Depois de Nova York e Londres, mostra de Francis Bacon chega ao Museu do Prado

O Museu do Prado, em Madri, inaugura no dia 3 de fevereiro a exposição comemorativa do centenário do pintor inglês Francis Bacon, que já passou pela Tate Gallery de Londres e pelo Metropolitan Museum de Nova York.

AFP |

A presença de sua obra no museu espanhol traz "uma carga emocional extraordinária", destacou Miguel Zugaza, diretor do Prado, na apresentação da mostra, que fica até o dia 19 de abril.

Para o Prado, museu que geralmente abriga obras de artistas mais clássicos, a retrospectiva de Bacon se explica sobretudo pela especificidade e pela biografia do pintor britânico, que viveu no século XIX.
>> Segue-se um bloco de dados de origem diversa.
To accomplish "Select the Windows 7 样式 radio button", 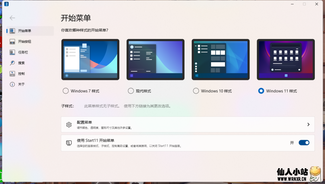I will point(65,91).
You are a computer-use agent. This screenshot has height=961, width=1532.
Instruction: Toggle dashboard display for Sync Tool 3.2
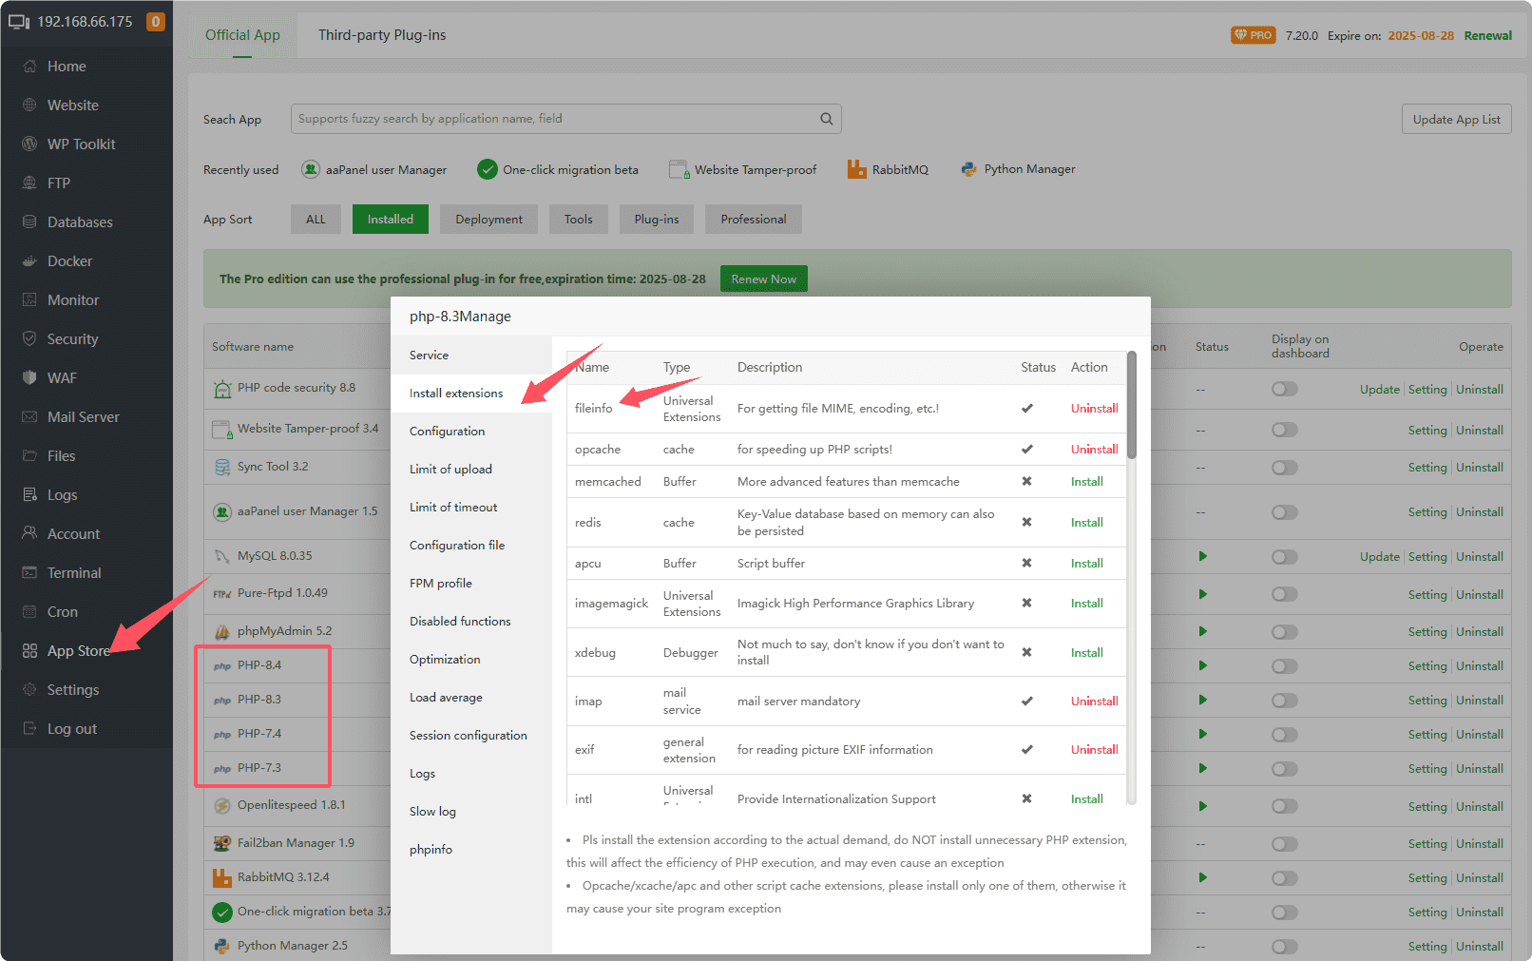click(1284, 468)
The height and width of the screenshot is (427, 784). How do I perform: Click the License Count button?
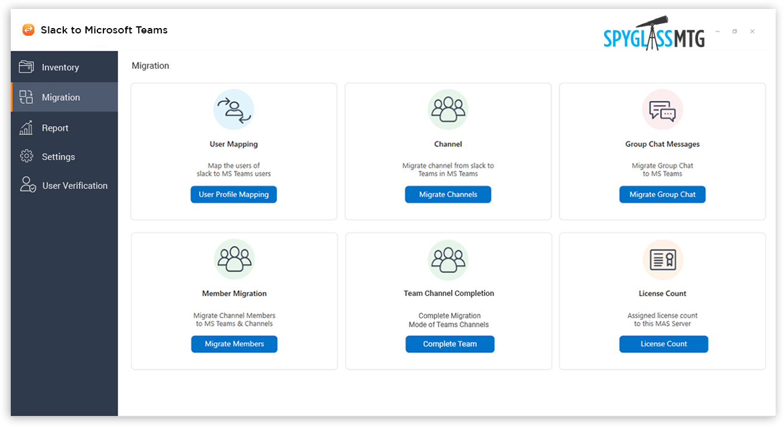(663, 344)
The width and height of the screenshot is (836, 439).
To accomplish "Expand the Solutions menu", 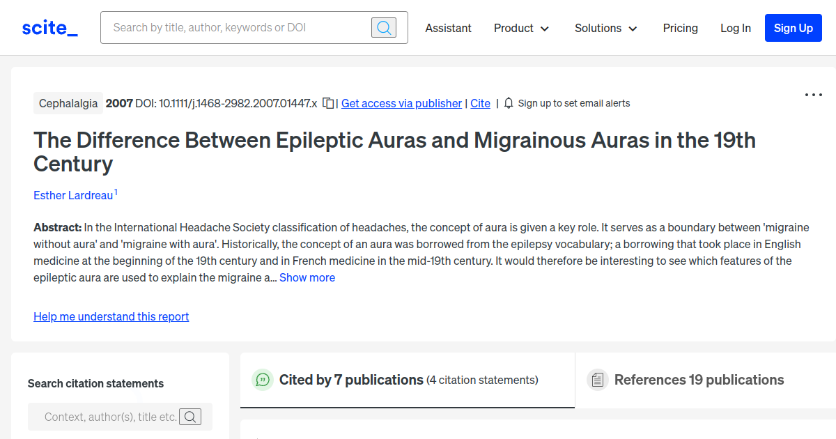I will 605,28.
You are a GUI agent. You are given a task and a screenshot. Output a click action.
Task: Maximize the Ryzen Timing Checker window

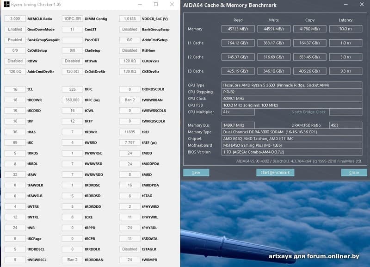tap(155, 5)
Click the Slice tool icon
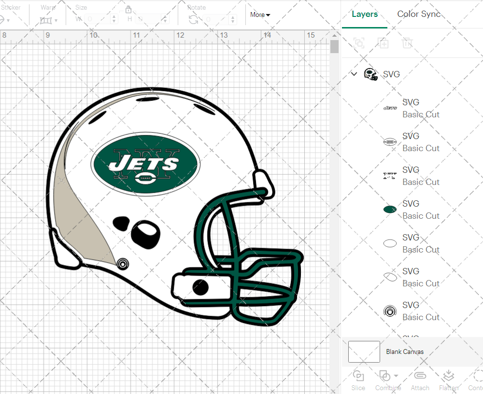 point(358,376)
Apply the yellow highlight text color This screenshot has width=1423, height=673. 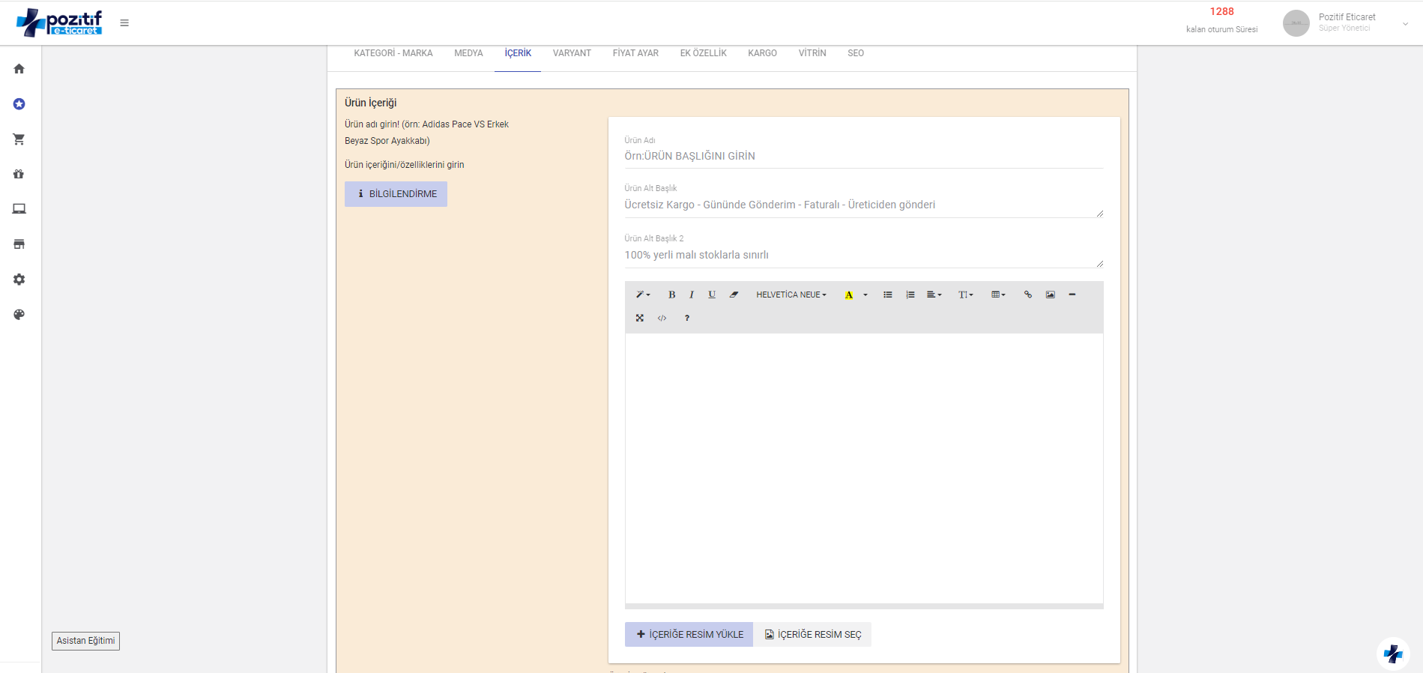(x=849, y=295)
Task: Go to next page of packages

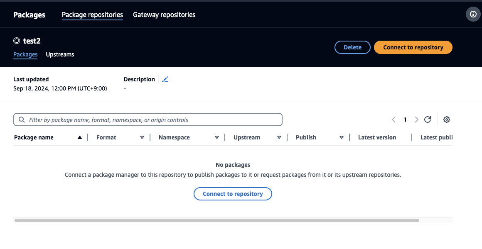Action: 416,120
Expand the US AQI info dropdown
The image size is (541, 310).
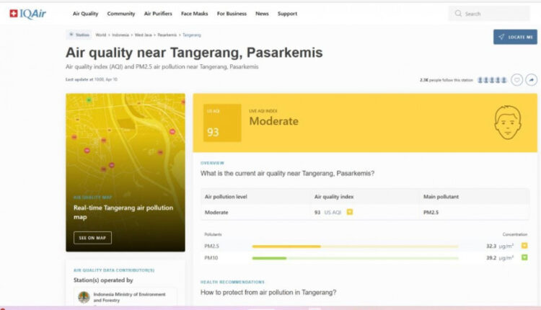click(349, 212)
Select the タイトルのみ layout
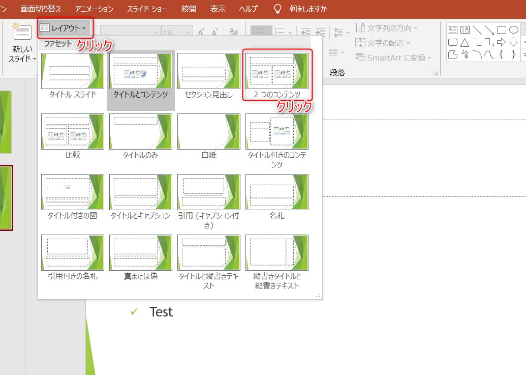The image size is (526, 375). 141,131
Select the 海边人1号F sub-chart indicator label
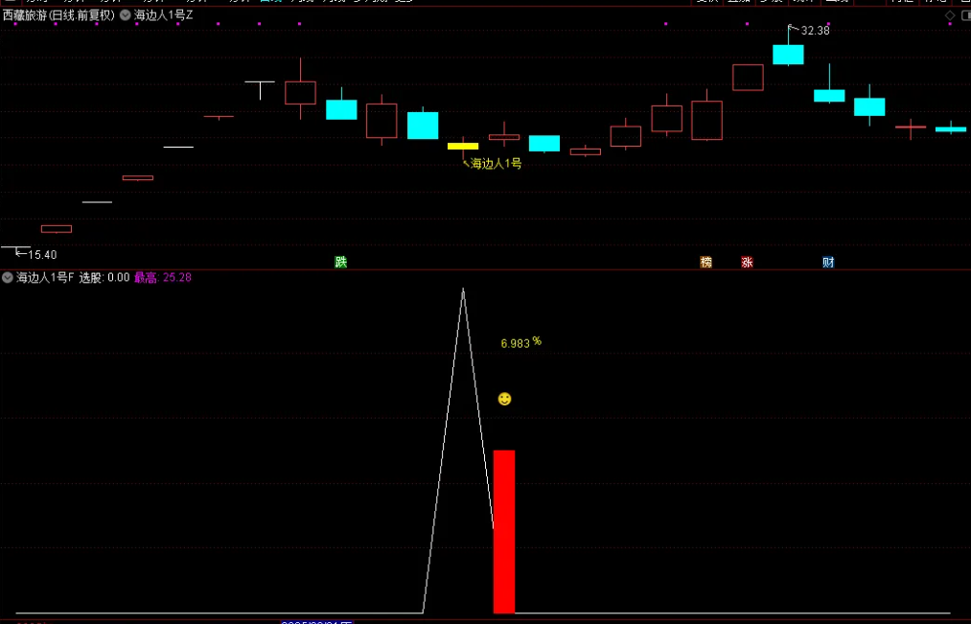This screenshot has height=624, width=971. (x=45, y=278)
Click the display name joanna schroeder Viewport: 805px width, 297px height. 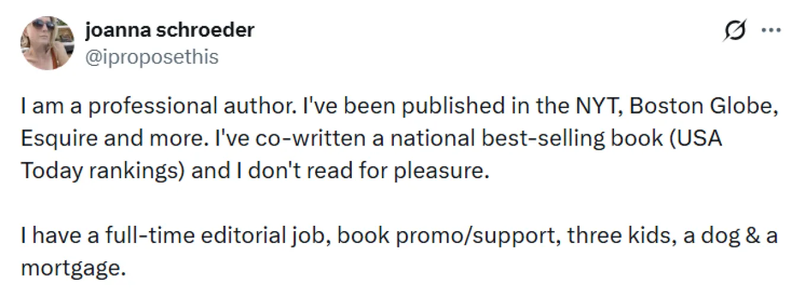coord(169,30)
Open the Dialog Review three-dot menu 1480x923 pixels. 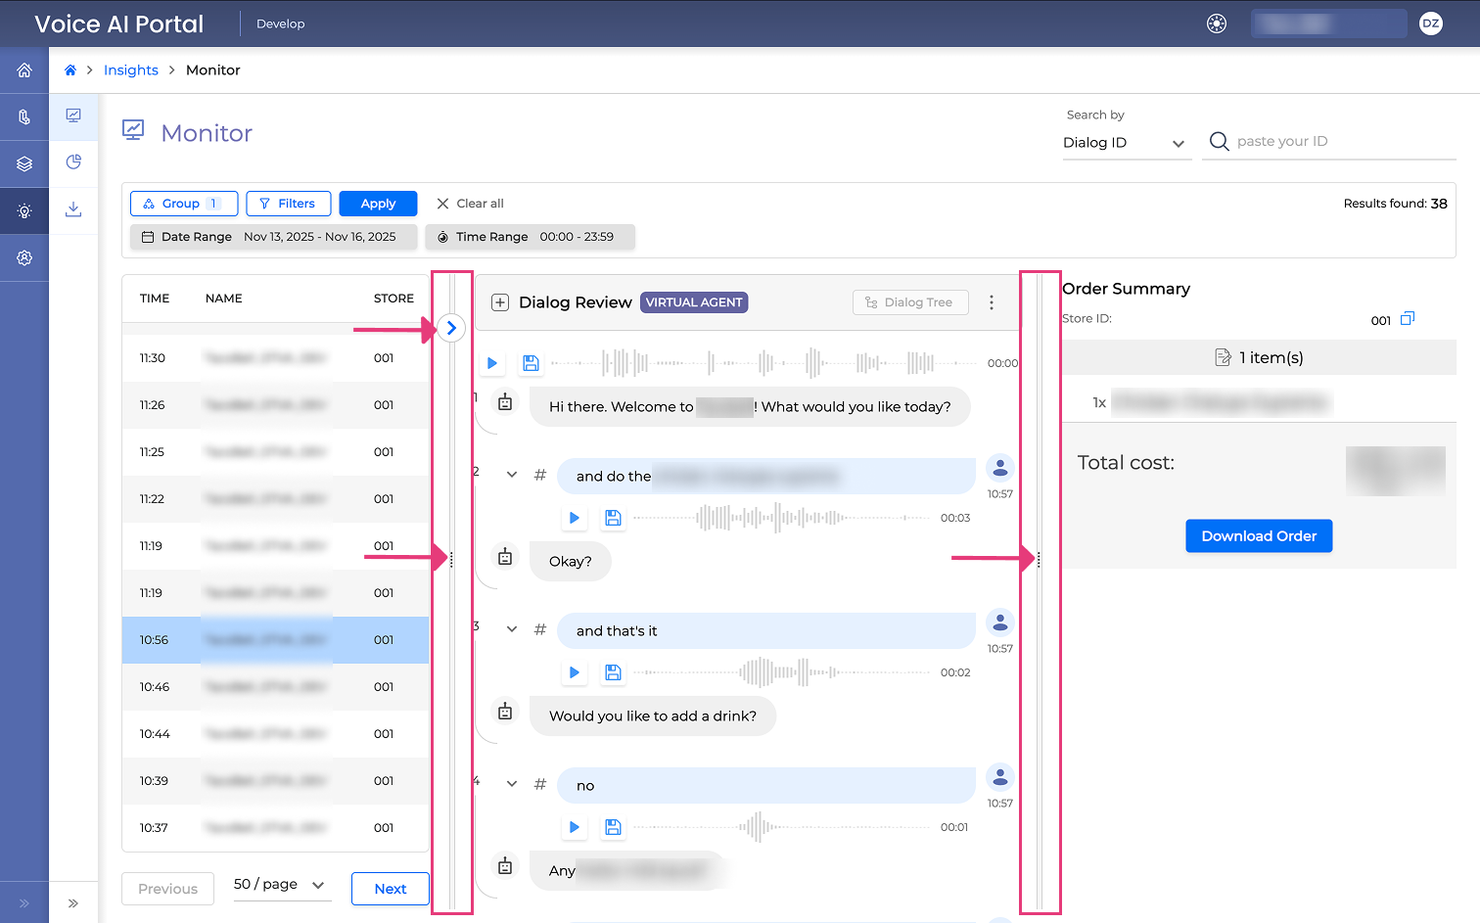coord(992,302)
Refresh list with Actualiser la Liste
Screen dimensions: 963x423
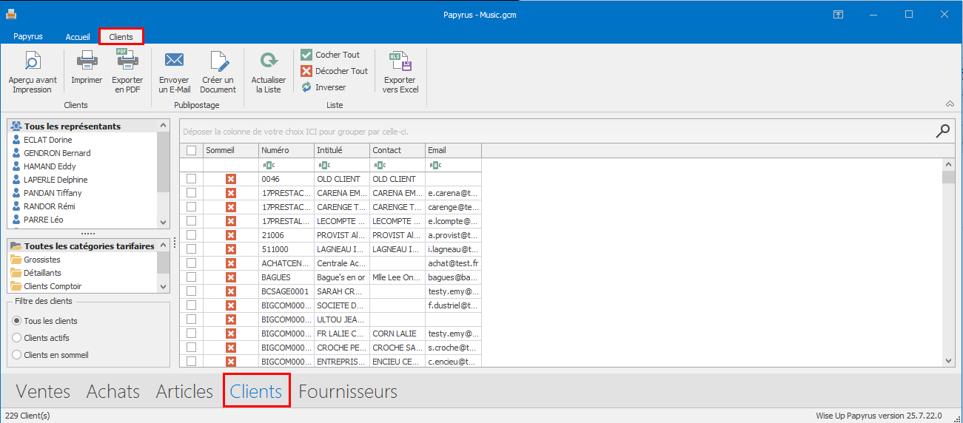click(268, 72)
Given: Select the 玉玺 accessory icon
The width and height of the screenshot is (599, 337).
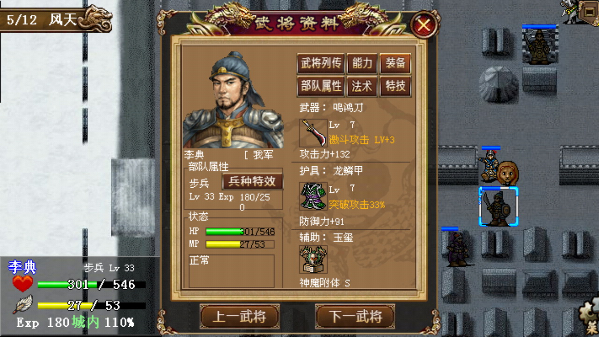Looking at the screenshot, I should [313, 259].
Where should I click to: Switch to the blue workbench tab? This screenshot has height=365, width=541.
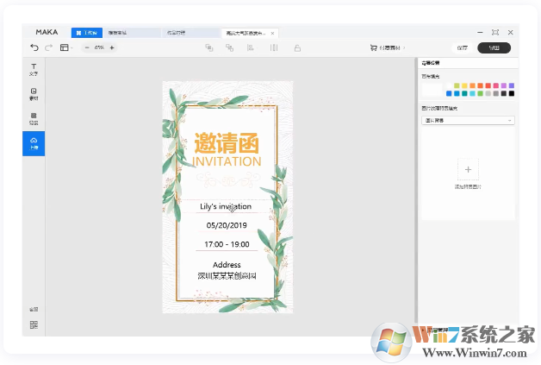pyautogui.click(x=86, y=32)
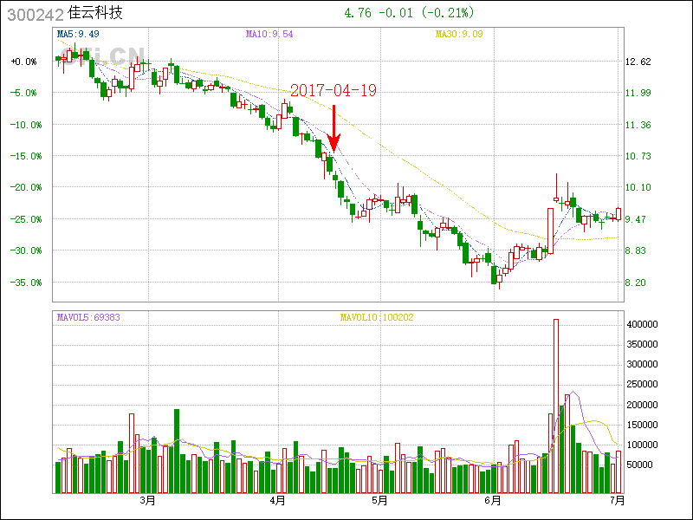Click the MAVOL10:100202 volume label

tap(377, 317)
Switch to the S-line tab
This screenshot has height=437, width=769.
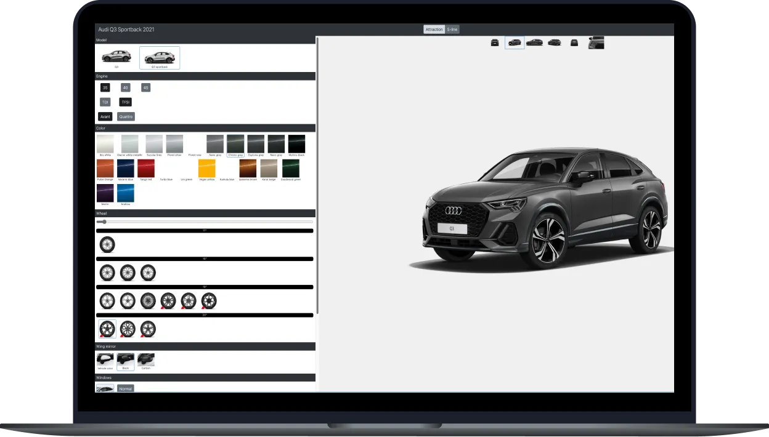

Fancis Bacon esteve várias vezes em Madri antes de morrer, falecendo na capital espanhola em abril de 1992, aos 82 anos, vítima de uma crise cardíaca.

Segundo Manuela Mena, curadora da exposição, Bacon tinha o costume de freqüentar o Prado, pedindo que "abrissem as portas nos dias em que o museu estava fechado para poder estudar as obras", principalmente dos grandes mestres espanhóis Francisco de Goya e Diego Velázquez.

O museu madrilenho apresenta 60 quadros marcantes da carreira do pintor, além de documentos e esboços inéditos encontrados em seu ateliê depois de sua morte.

A exposição, batizada apenas de "Francis Bacon", aborda os temas que marcaram o artista e sua obra, às vezes chamada de cruel, como a morte, o tempo passado, a fragilidade do corpo humano e solidão.